SOURCE INFORMATION -
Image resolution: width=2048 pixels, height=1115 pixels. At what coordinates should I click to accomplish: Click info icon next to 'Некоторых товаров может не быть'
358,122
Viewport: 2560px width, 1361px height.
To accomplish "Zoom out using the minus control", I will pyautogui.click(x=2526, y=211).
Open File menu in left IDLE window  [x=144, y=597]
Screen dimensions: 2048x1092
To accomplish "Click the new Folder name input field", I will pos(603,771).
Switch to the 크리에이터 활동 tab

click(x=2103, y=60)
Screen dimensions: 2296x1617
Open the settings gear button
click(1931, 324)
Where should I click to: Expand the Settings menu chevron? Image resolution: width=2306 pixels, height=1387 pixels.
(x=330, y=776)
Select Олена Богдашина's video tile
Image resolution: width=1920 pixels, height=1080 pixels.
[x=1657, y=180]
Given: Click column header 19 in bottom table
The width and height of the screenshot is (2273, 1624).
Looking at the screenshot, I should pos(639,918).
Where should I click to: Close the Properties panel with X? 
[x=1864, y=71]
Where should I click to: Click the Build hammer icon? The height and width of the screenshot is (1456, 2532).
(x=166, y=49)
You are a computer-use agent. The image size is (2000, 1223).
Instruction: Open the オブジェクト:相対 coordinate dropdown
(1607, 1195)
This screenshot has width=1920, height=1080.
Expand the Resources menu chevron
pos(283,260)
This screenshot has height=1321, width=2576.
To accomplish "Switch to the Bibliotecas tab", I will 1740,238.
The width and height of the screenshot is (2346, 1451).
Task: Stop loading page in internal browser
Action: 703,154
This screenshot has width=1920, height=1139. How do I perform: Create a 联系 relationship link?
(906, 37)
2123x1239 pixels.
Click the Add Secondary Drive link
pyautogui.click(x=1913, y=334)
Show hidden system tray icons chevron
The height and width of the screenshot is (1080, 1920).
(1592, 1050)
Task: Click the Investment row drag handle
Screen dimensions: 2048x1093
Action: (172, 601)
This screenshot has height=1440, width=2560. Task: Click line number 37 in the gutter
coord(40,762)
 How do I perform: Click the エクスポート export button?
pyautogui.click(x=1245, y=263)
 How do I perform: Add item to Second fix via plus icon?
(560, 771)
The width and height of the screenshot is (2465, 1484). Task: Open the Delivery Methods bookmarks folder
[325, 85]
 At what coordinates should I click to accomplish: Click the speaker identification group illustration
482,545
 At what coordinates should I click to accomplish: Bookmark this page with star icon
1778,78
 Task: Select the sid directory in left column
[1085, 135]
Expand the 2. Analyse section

WHAT TO DO -
Would you retype the lines above from the one with "Where should I click to: Close" down to the one with "This screenshot has width=1920, height=1080.", word for word, both ends included and no other lines?

WRITTEN ANSWER -
Where should I click to: Close the Properties panel with X? 
[x=1864, y=71]
Where should I click to: Click the Build hammer icon? The height and width of the screenshot is (1456, 2532).
(x=166, y=49)
You are a computer-use agent. The image size is (2000, 1223).
Instruction: Open the オブジェクト:相対 coordinate dropdown
(1607, 1195)
This screenshot has width=1920, height=1080.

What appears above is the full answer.